Wikimarks

Wikimark Collections

In addition to the raw conversions described above, we also provide several Wikimarks extracted from these conversions:

the benchmarks dataset provides Wikimarks for passage retrieval, entity retrieval, query-specific clustering, and entity linking, extracted from the page subsets described below.
the unprocessedAllButBenchmark dataset provides all pages except for the set included in benchmarks and is intended to be used for training of systems to be evaluated using benchmarks.
the paragraphCorpus dataset is a corpus of paragraphs from articles to be used for passage retrieval evaluation.

These datasets are provided in JSONL or CBOR formats.

English en: JSONL / CBOR
Simple English simple: JSONL / CBOR
Japanese ja: JSONL / CBOR

Page Subsets

The benchmarks described above are constructed from the following subset of Wikipedia pages from each of the provided Wikipedias:

Vital-articles:

A set of important articles that the Wikipedia community identified. The community strives to provide these articles for all languages. We obtain the set of “vital” articles via Wikidata, then filter the processed articles by Wikidata QID.

trec-car-filter Predicate: qid-set-from-file "./vital-articles.qids"

Good-articles:

A Wikipedia committee defines a set of good articles that are well-written, contain factually accurate and verifiable information and are of broad importance. Such pages are identified either as template “GA” or “good article”, which our pipeline is configured to expose as page tag “Good article”.

trec-car-filter Predicate: has-page-tag ["Good article"]

US-history:

A set of pages in categories that contain the words “United” “States” “history”, such as “History of the United States” or “United States history timelines”.

trec-car-filter Predicate: (category-contains "history" & category-contains "united" & category-contains "states")

Horseshoe-crab:

The single Wikipedia page on horseshoe crabs used in the example above. It is identified by its Wikidata QID.

trec-car-filter Predicate: qid-in-set ["Q1329239"]

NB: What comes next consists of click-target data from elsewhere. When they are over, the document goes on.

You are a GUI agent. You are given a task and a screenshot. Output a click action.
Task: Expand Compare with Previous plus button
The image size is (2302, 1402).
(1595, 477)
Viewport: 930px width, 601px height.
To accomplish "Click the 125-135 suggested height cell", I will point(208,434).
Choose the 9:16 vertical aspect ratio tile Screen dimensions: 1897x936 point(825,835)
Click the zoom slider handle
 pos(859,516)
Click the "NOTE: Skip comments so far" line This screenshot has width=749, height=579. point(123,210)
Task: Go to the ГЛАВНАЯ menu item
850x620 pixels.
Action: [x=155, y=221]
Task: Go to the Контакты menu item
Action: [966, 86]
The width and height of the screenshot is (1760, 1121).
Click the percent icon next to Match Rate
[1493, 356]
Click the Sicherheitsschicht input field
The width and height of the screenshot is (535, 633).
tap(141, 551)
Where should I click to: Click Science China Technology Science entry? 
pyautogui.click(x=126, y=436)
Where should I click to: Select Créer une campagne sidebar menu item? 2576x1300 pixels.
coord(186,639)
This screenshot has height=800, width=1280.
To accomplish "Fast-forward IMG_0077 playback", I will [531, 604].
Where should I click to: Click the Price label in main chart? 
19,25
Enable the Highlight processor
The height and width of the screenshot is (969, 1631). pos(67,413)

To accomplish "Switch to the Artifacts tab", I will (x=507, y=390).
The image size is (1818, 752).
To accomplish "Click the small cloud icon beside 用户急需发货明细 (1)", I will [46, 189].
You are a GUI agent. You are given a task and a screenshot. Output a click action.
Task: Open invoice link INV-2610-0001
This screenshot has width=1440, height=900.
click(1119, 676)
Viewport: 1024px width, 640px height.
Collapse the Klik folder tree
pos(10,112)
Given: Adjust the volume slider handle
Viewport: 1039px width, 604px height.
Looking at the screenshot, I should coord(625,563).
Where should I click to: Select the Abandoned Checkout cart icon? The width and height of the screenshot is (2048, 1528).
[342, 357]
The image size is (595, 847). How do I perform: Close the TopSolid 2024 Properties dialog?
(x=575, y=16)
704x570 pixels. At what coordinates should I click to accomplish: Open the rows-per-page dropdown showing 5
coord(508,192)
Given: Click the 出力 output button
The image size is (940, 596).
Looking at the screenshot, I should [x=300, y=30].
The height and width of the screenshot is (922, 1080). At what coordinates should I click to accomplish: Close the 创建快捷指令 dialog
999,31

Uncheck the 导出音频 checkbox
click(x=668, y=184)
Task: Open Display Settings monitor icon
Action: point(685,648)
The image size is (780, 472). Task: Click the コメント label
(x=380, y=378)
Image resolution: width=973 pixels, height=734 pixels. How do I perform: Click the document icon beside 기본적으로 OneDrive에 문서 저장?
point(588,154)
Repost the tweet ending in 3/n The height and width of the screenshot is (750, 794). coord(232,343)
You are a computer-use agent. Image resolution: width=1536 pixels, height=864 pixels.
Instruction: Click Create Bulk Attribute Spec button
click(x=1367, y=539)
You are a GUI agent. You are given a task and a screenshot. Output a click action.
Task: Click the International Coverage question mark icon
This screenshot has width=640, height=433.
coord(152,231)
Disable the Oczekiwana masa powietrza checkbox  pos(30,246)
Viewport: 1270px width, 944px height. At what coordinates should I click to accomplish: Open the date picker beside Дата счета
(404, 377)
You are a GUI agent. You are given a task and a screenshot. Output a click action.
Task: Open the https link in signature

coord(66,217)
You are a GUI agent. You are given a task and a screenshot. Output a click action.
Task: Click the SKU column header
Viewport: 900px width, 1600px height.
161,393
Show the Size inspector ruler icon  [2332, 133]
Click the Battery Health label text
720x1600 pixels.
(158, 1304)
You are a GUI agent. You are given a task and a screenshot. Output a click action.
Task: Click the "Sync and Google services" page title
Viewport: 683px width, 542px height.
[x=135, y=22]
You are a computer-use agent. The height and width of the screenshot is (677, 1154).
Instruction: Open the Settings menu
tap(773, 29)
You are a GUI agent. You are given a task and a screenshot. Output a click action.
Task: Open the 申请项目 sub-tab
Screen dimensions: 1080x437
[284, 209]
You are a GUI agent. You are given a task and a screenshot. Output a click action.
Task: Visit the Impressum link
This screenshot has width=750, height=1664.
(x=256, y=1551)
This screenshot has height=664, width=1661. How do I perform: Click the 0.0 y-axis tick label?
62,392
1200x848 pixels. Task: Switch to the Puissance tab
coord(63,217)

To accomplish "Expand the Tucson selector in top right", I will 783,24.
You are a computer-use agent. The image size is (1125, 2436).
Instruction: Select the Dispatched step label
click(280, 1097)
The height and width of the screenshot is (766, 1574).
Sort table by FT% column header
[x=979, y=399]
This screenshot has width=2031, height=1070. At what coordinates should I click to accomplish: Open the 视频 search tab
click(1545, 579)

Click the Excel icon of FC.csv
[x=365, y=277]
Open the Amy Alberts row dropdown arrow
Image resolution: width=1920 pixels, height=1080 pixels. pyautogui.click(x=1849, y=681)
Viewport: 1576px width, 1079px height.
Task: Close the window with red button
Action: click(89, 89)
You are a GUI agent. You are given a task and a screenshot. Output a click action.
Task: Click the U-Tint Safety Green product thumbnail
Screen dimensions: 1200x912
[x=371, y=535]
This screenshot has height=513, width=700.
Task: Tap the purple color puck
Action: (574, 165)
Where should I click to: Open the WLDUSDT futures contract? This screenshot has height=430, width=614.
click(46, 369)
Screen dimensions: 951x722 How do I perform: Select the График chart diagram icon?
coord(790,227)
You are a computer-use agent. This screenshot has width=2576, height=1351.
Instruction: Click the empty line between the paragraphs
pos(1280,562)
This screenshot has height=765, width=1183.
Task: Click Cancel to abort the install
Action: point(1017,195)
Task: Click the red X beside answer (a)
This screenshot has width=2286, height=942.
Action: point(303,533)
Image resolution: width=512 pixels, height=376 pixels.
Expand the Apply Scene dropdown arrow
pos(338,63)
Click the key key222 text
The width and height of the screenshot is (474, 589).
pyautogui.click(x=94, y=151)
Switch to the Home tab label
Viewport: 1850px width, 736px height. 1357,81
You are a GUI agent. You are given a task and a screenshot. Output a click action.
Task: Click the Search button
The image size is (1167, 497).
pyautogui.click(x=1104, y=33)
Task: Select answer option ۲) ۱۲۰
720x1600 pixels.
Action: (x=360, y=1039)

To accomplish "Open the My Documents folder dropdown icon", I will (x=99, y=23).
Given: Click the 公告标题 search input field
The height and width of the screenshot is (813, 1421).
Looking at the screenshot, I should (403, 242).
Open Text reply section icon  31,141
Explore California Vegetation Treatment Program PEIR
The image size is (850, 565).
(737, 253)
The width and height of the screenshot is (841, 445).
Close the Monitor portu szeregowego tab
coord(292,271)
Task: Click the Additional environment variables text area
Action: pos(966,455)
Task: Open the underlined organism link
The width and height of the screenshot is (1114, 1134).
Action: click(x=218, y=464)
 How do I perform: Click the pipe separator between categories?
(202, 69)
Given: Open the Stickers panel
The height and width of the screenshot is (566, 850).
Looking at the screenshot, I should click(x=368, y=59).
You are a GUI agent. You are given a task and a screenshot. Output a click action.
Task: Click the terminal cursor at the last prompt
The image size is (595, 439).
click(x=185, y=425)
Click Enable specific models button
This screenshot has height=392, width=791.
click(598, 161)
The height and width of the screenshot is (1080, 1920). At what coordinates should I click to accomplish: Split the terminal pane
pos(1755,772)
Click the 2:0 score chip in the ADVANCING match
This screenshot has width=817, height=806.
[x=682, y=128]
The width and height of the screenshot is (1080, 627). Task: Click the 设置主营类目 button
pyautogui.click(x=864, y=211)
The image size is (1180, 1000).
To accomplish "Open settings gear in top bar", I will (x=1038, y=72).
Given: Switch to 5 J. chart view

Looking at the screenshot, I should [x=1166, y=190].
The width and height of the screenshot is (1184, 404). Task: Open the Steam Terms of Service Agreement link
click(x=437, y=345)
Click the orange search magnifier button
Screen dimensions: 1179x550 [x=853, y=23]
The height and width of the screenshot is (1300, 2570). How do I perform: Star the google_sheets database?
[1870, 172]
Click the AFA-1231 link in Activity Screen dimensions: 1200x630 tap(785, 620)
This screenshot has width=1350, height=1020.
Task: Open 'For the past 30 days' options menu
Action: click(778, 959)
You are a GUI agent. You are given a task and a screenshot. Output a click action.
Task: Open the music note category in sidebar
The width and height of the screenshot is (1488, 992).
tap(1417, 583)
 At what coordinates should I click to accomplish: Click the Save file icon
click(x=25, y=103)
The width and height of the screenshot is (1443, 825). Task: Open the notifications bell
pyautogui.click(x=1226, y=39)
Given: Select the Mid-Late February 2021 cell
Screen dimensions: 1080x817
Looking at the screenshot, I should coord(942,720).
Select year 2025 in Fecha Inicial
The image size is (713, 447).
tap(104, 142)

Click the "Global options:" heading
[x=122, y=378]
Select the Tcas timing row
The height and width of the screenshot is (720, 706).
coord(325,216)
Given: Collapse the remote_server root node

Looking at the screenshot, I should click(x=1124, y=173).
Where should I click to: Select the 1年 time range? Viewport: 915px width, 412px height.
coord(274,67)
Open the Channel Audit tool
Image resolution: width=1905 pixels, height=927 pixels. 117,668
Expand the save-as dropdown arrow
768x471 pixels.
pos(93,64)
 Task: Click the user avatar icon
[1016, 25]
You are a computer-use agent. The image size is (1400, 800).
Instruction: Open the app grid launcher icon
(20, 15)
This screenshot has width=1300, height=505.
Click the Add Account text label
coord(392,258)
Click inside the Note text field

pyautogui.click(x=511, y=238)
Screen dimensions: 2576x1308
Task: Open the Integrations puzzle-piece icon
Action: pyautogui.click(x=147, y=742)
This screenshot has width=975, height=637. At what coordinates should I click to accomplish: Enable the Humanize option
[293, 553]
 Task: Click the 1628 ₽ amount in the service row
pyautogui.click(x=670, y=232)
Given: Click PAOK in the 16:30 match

Additionally, we provide subsets used in the TREC Complex Answer Retrieval Track for backwards compatibility.

Subset Statistics

Number of articles in each *Wikimark* subset.
	en	simple	ja
vital-articles.test	521	461	503
vital-articles.train	528	471	539
good-articles.test	17,086	1	809
good-articles.train	17,361	2	838
US-history.test	4,232	9	--
US-history.train	4,284	13	--
horseshoe-crab.train	1	1	--
benchmarkY1.test	131	44	71
benchmarkY1.train	117	42	81
car-train-large.train	884,709	17,335	246,649
test200.test	--	1	42
test200.train	188	12	44

Wikimarks

We provide a methodology for deriving Wikimarks for four common information retrieval tasks:

passage retrieval: retrieval of relevant text passages for a keyword query
entity retrieval: retrieval of relevant entities (defined to be Wikipedia pages) for a keyword query
query-specific clustering: sub-topic clustering of passages for a keyword query
query-specific entity-linking: annotation of query-relevant entity links in relevant passages

Wikimarks are created from a subset of Wikipedia pages, such as lists of Wikidata QIDs or category memberships. The page subset is separated into a test set and five train folds. For each of them task-specific datasets, such as queries, candidate sets, and relevance ground truth’s for the Wikimarks are exported. By default the following information is provided for each dataset:

Articles †:: Content of processed articles (JSONL or CBOR).
Titles/QIDs:: Page titles and Wikidata QIDs of pages in this subset.
Paragraphs †:: Corpus of paragraphs from this article subset.
Provenance:: Information about the Wikipedia dump the subset originated from.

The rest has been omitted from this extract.